If you're lucky and the user opened the file directly (rather than using File>Open), you can recover the commandline they used, and it will likely have the path. You can retrieve this from the WMI class Win32_Process
. Full code you can find in my project OSHI in the WindowsOperatingSystem class or you can try using Runtime.getRuntime().exec()
to use the commandline WMI version: wmic path Win32_Process where ProcessID=1234 get CommandLine
, capturing the result in a BufferedReader
(or see OSHI's ExecutingCommand
class for an implementation.)
If the command line check is unsuccessful you can search for which file handles are open by that process. The easiest way to do that is to download the Handle utility (but all your users would have to do this) and then just execute the command line handle -p 1234
. This will list open files held by that process.
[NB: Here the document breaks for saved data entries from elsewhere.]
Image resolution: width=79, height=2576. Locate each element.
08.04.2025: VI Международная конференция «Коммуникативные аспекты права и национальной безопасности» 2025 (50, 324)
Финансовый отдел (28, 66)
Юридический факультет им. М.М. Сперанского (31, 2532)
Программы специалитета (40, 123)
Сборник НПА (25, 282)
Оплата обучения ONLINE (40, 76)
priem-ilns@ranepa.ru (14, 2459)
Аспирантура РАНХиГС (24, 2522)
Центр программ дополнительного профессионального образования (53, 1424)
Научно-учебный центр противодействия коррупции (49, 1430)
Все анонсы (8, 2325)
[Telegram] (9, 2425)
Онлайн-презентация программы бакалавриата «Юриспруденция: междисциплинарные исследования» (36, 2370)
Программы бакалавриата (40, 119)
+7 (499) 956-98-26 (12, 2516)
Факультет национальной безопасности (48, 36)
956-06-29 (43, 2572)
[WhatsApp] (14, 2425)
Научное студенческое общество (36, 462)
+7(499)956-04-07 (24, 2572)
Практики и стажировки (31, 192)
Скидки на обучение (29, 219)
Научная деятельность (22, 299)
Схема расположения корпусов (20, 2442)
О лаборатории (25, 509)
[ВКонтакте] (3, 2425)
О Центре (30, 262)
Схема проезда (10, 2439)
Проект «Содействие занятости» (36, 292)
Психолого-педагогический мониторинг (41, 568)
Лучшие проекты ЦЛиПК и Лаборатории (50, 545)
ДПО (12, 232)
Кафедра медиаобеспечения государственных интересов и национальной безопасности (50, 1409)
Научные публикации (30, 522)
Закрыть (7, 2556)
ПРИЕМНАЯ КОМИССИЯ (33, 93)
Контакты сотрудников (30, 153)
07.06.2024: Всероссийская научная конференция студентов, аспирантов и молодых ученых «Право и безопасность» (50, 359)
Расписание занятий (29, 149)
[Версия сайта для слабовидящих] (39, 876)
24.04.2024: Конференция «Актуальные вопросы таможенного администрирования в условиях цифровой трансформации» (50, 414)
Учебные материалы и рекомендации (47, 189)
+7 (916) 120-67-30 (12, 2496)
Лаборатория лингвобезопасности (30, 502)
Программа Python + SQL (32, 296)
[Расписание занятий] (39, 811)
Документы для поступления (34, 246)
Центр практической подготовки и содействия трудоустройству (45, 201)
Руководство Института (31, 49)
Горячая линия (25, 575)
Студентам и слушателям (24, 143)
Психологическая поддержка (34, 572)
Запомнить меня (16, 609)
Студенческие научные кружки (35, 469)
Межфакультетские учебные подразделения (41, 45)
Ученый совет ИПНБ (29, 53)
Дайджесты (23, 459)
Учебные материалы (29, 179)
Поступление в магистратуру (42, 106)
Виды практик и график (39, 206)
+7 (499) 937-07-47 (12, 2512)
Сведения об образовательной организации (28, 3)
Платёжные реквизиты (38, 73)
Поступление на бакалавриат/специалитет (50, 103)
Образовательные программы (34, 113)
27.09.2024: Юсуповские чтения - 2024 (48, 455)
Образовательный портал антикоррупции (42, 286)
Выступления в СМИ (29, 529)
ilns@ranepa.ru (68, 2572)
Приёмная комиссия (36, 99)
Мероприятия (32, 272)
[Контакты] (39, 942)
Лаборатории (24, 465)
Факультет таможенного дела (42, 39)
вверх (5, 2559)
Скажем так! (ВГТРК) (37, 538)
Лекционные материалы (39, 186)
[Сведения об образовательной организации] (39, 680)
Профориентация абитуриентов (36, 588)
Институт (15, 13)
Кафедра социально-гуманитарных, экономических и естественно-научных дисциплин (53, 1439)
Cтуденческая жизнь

If you can't rely on your users downloading Handle, you can try to implement the same code yourself. This is an undocumented API using NtQuerySystemInformation
. See the JNA project Issue 657 for sample code which will iterate all of an operating system's handles, allowing you to look at the files. Given that you already know the PID you can shortcut the iteration after SYSTEM_HANDLE sh = info.Handles[i];
by skipping the remainder of the code unless sh.ProcessID
matches your pid. As stated in that issue, the code listed is mostly unsupported and dangerous. There is no guarantee it will work in future versions of Windows.
Finally, you can see what you can do with process memory. Armed with the PID, you could open the Process to get a handle:
HANDLE pHandle = Kernel32.INSTANCE.OpenProcess(WinNT.PROCESS_QUERY_INFORMATION, false, pid);
Then you could enumerate its modules with EnumProcessModules; for each module use GetModuleInformation to retrieve a MODULEINFO structure. This gives you a pointer to memory that you can explore to your heart's content. Of course, accurately knowing at what offsets to find what information requires the API for the executable you're exploring (Word, WordPad, etc., and the appropriate version.) And you need admin rights. This exploration is left as an exercise for the reader.